Sonhar
Gosto de ler um autor que se destaca por sua lucidez: Augusto Cury. No seu livrinho muito singelo, "Nunca desista de seu sonho", ele chamou o tal mecanismo da "insaciabilidade" de psicoadaptação, que funciona tanto para tornar suportável as situações de tensão como para banalizar desejos realizados - o consumismo se alimenta disso, a gente perde o tesão e o interesse pelas coisas que vai conseguindo na vida, se adapta.
Por outro lado, soldados nazistas acabaram desenvolvendo uma resistência que culminou em conveniente indiferença ao sofrimento
das vítimas do sistema. Também, por esse mesmo mecanismo de defesa, tornamo-nos gradualmente impermeáveis às injustiças cotidianas.
Cury, com maestria, distingue desejo de sonho: o primeiro é individualista e sujeito à psicoadaptação, que leva à permanente insatisfação; o segundo é perseguido, em primeiro plano, com o objetivo de alcançar nossa satisfação individual, estando portanto também sujeito ao mecanismo da psicoadaptação; entretanto, curiosamente, incorre numa transcendência que abarca o mundo todo. Pois no âmbito do sonho, o exercício da individualidade alça rumo ao horizonte da utopia - o anseio por um mundo mais justo onde a felicidade esteja ao alcance de todos. Daí que não é interceptado pela fatal satisfação, mas antes avança a cada geração, pouco a pouco, rumo ao sonho irrealizável mas nunca descartado, mesmo diante da evidência das frustrações residuais - nunca desvanece na mente dos visionários.
Ele cita exemplos de sonhos que sobreviveram aos sonhadores: o
sonho da vida eterna e do Reino de justiça (aquele dos Céus e não uma objetiva solução política, é bom deixar claro) de Cristo , que sobrevive intangível no coração dos cristãos; o sonho de Ghandi, que lhe sobrevive; o sonho de Martin Luther King, ainda palpitante e, embalado pelas conquistas, fez morada na memória coletiva a fomentar novos sonhadores. O sonho de Buda também sobreviveu a Gautama e tem sido inspirador para várias gerações.
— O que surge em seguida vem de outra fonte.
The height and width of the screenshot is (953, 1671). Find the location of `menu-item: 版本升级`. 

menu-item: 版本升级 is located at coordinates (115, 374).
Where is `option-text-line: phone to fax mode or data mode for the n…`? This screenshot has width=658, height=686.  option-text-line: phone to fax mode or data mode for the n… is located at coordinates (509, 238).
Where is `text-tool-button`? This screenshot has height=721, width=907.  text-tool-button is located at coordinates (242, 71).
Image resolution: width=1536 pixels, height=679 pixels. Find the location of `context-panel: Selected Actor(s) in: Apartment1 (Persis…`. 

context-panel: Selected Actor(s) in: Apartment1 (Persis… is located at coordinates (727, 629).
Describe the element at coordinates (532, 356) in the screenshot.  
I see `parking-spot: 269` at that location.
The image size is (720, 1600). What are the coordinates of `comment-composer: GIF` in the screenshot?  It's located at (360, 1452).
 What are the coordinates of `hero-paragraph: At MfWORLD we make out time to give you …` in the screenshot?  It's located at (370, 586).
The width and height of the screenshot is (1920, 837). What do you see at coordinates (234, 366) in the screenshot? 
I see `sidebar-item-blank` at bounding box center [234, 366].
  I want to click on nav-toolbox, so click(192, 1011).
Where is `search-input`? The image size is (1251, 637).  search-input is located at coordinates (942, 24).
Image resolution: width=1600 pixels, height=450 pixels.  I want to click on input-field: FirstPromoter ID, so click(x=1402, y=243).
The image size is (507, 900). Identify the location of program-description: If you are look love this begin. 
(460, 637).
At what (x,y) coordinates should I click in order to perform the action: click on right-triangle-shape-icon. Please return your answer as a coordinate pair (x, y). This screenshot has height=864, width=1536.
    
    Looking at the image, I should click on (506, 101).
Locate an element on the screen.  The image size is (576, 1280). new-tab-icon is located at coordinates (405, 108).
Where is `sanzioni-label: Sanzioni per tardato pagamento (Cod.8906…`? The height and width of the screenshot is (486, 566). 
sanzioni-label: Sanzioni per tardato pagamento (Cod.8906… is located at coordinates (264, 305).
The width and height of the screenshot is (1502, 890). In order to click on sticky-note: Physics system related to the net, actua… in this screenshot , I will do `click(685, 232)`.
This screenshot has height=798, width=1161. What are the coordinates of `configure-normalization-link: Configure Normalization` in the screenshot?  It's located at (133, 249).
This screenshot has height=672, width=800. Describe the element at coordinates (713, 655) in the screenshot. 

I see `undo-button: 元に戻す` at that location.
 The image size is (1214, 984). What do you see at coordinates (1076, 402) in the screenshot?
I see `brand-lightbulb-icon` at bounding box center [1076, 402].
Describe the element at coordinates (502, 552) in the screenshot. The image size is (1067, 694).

Portanto, o sonho não sofre a incidência da psicoadaptação, já que descansa no seio do que Leloup chama de Nous - aquele reduto do imaginário que acolhe a fé na vida eterna, no Reino dos céus, no nascimento virginal do Cristo... Enfim, o nascimento virginal é celebrado no nicho recôndito do Nous, que se reproduz em consonância com a sucessão das gerações ... que teimam em preservar o sonho e a capacidade de sonhar.